Données stockées:
——————
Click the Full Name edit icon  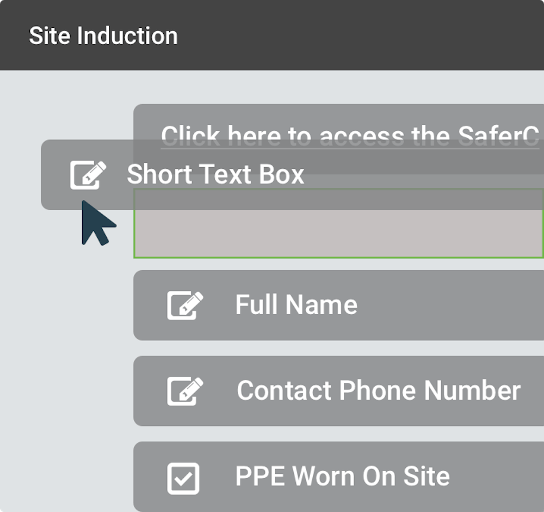(x=186, y=306)
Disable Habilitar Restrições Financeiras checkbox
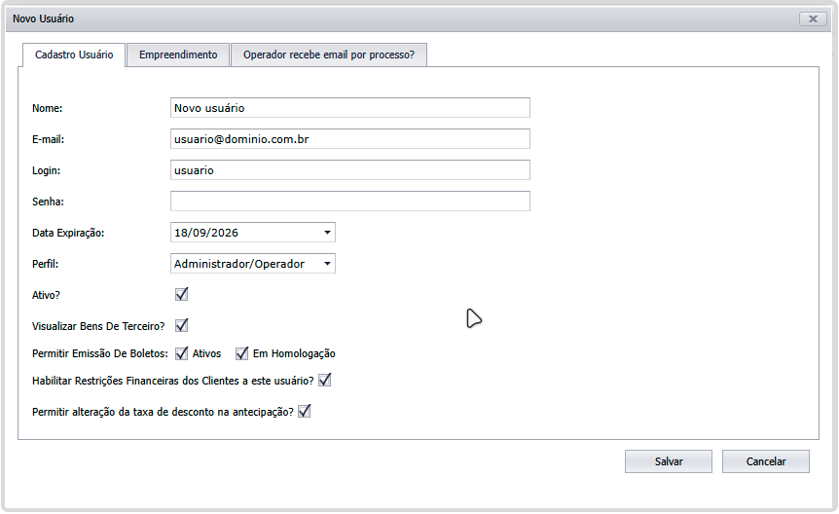Viewport: 839px width, 514px height. (325, 380)
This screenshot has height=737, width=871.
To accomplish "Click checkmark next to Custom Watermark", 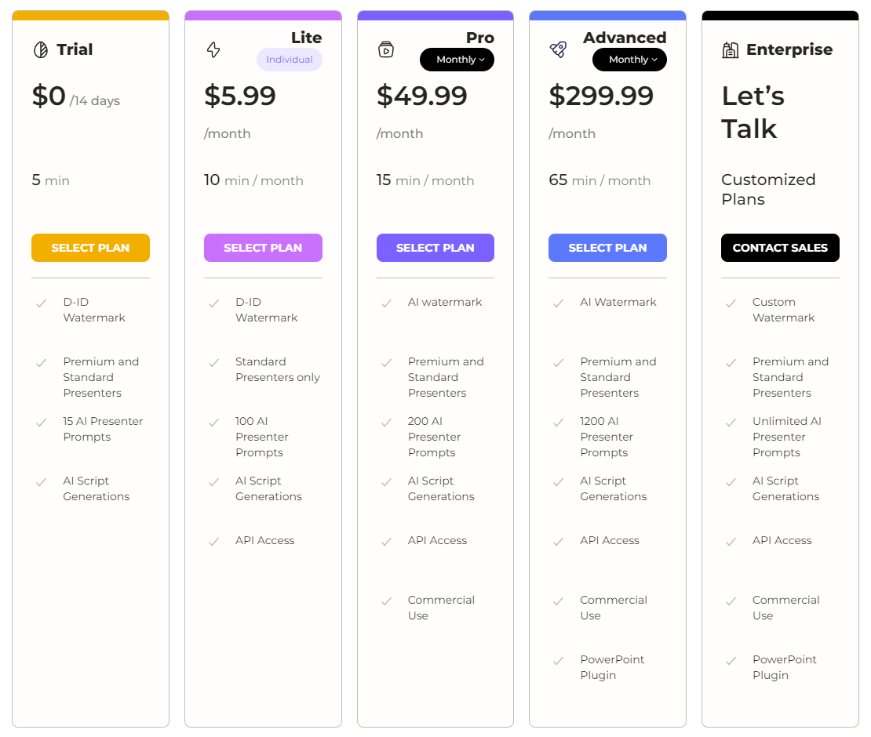I will (x=731, y=303).

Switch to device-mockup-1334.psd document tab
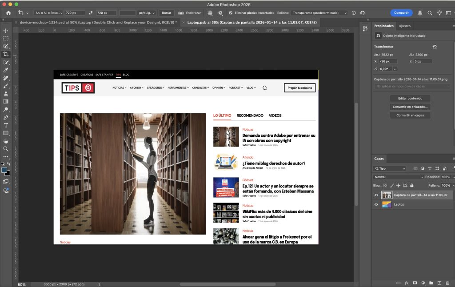[98, 22]
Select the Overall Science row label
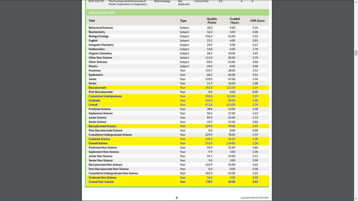 (98, 143)

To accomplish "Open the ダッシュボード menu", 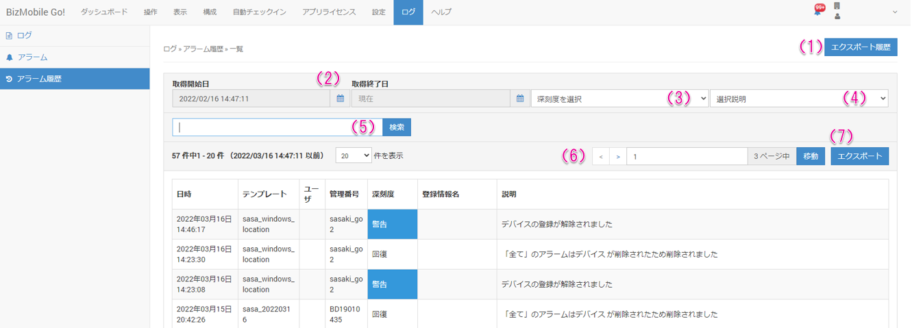I will 104,12.
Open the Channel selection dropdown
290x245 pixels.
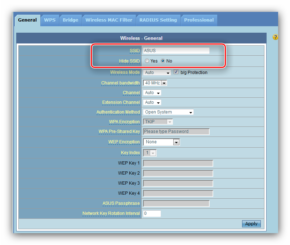(x=152, y=93)
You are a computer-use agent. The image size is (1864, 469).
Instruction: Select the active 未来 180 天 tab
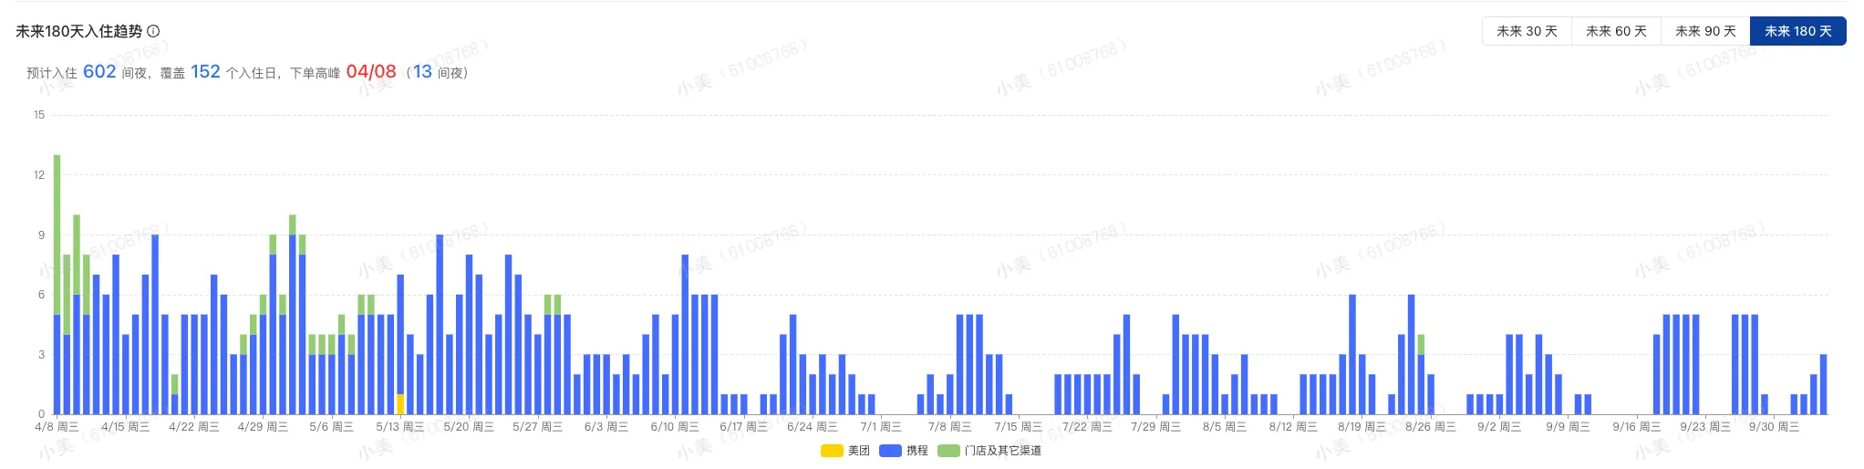point(1797,31)
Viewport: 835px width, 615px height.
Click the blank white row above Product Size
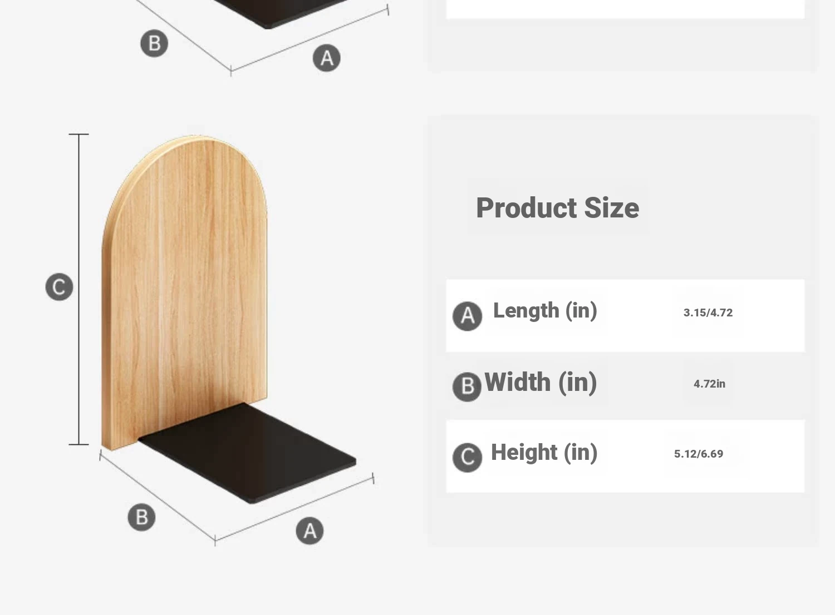click(x=625, y=9)
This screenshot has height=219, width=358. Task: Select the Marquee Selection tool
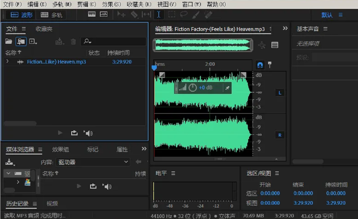click(171, 14)
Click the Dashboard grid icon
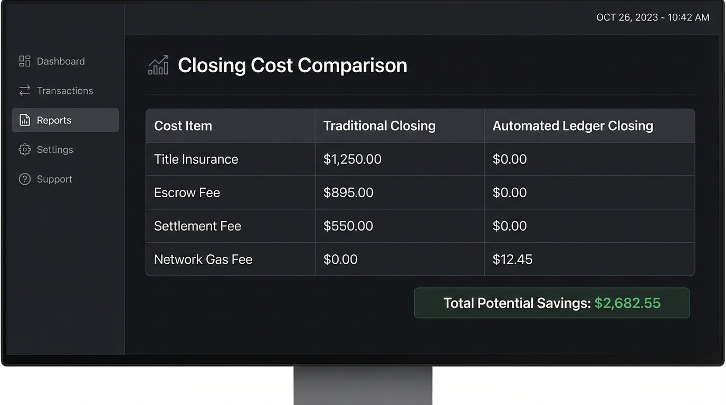The width and height of the screenshot is (726, 405). click(x=24, y=61)
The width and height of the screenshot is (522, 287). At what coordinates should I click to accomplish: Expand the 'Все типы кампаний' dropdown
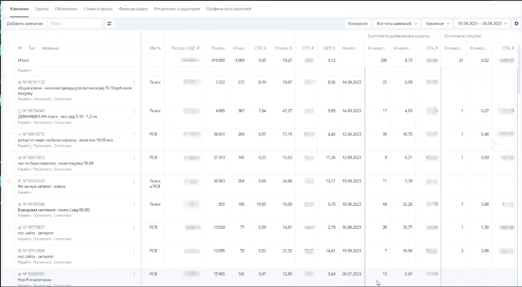pyautogui.click(x=397, y=23)
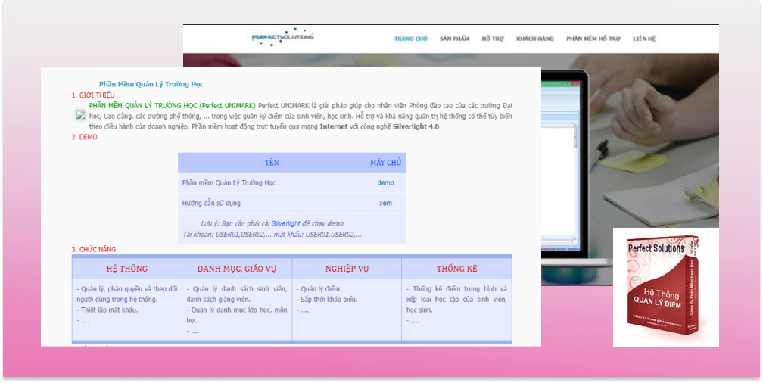This screenshot has height=383, width=763.
Task: Select the HỆ THỐNG column header
Action: (127, 269)
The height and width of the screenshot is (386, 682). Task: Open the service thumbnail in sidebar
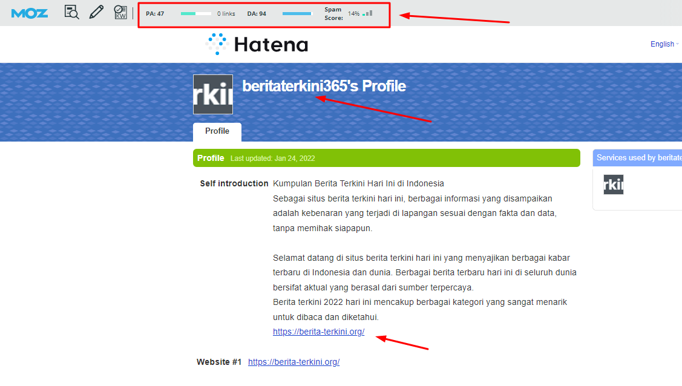pyautogui.click(x=613, y=185)
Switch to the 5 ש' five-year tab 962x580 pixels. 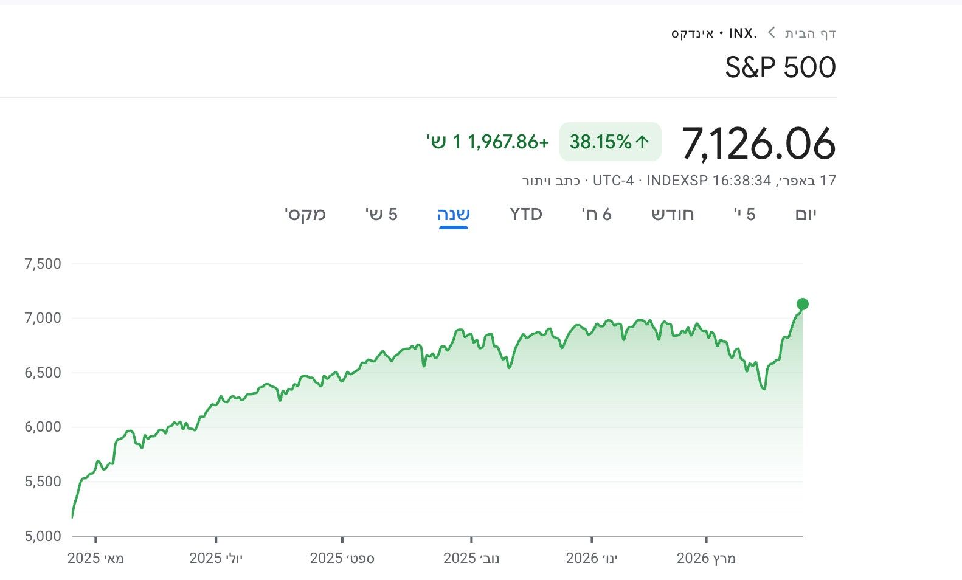pyautogui.click(x=381, y=214)
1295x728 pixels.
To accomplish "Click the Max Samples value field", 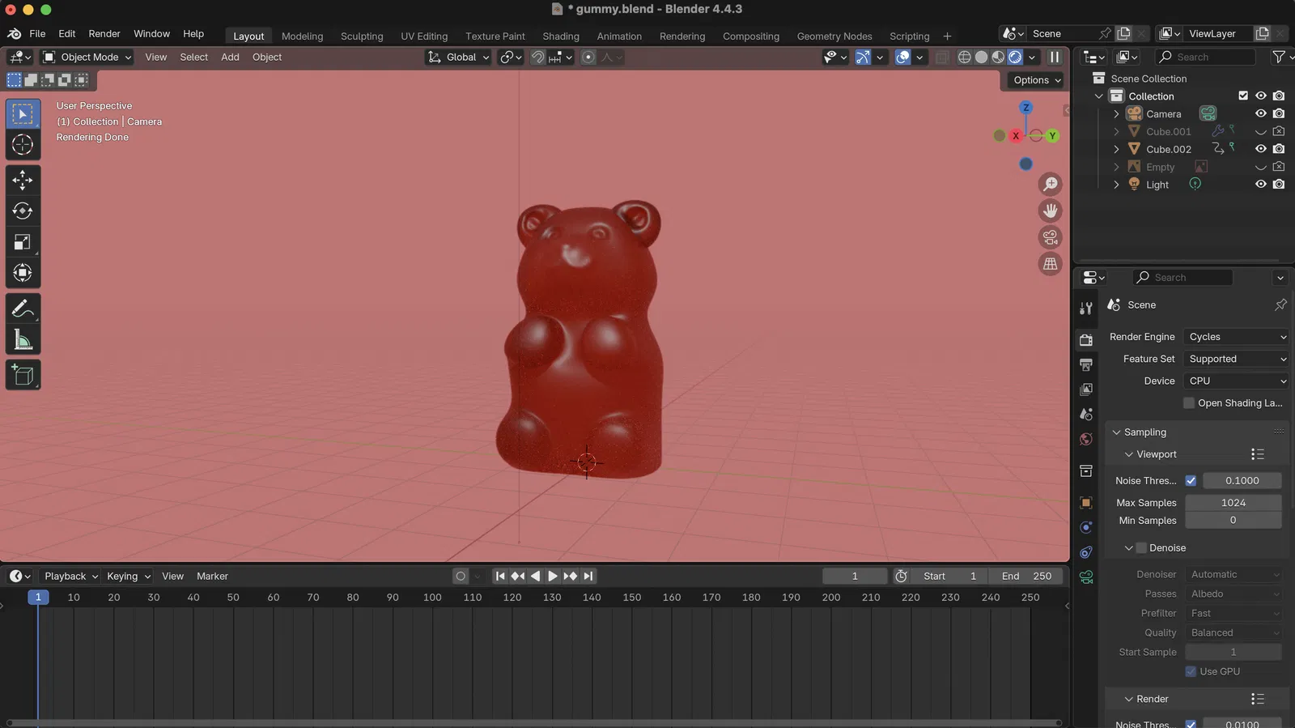I will pos(1233,503).
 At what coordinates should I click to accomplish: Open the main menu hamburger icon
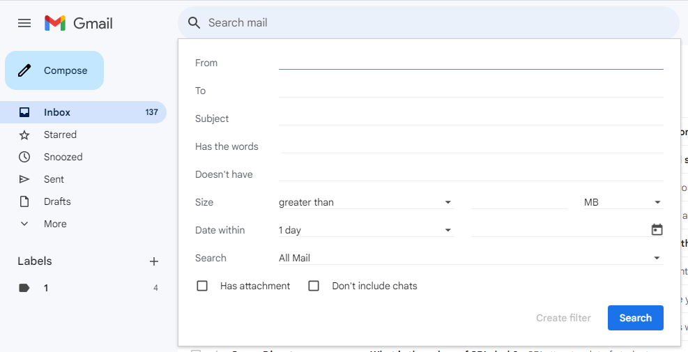coord(24,23)
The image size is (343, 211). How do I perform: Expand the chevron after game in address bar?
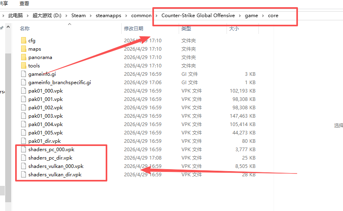262,16
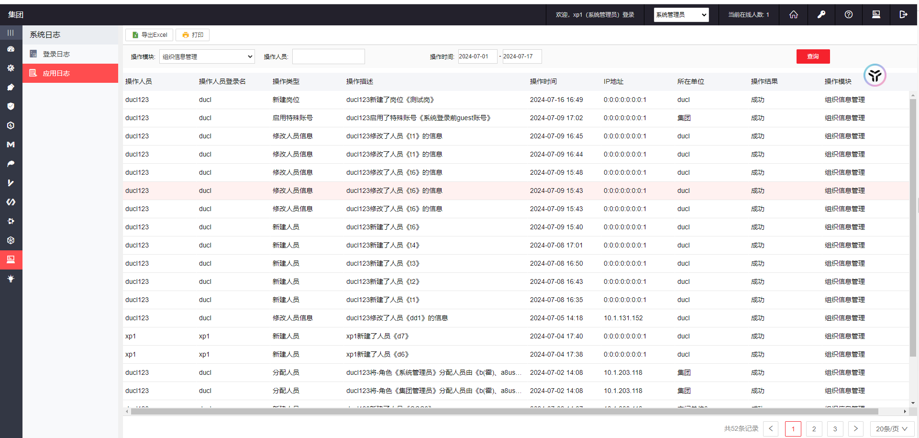The height and width of the screenshot is (438, 919).
Task: Click the logout icon at top right
Action: [903, 15]
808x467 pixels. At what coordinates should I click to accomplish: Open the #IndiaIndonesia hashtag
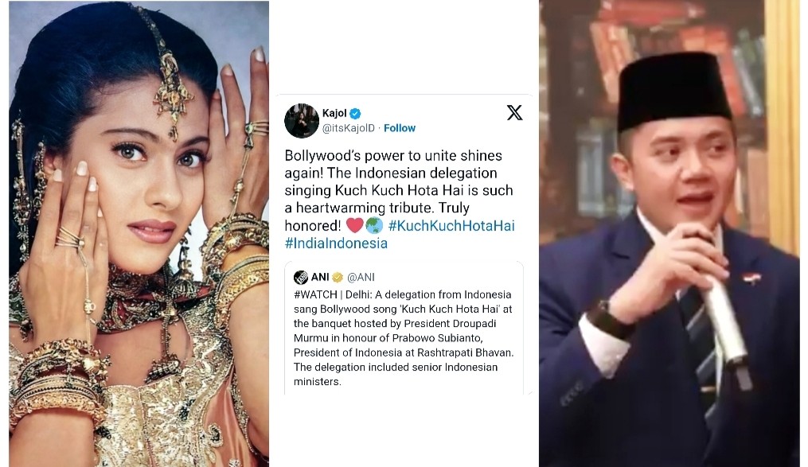pyautogui.click(x=336, y=243)
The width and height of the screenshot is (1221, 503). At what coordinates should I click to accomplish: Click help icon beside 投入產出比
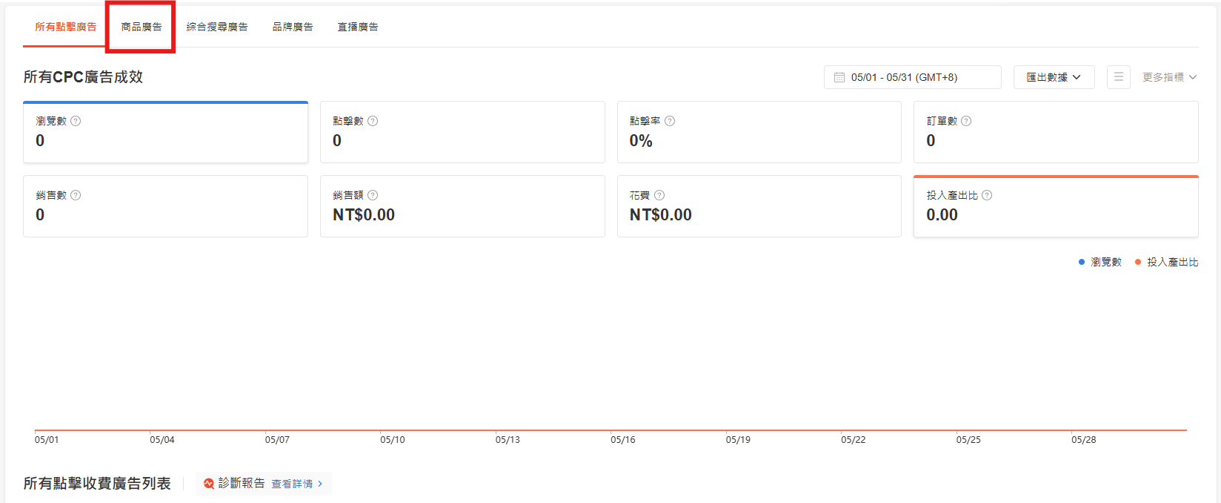point(987,195)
——————
**CONSIGNES:** Recopiez sans modification le listing, de la ligne contenant « Click the Dashboard grid icon » jusqu'à la ligne contenant « pyautogui.click(x=613, y=185) » incluse. Omettez les images dans votre réponse.

**TÂCHE RÉALISÉE:**
Click the Dashboard grid icon
The width and height of the screenshot is (726, 405). click(x=24, y=61)
The width and height of the screenshot is (522, 287). At what coordinates should I click to accomplish: Expand the 'Все типы кампаний' dropdown
pyautogui.click(x=397, y=23)
This screenshot has height=383, width=763.
Task: Select the HỆ THỐNG column header
Action: (127, 269)
The height and width of the screenshot is (386, 682). Task: Open the service thumbnail in sidebar
pyautogui.click(x=613, y=185)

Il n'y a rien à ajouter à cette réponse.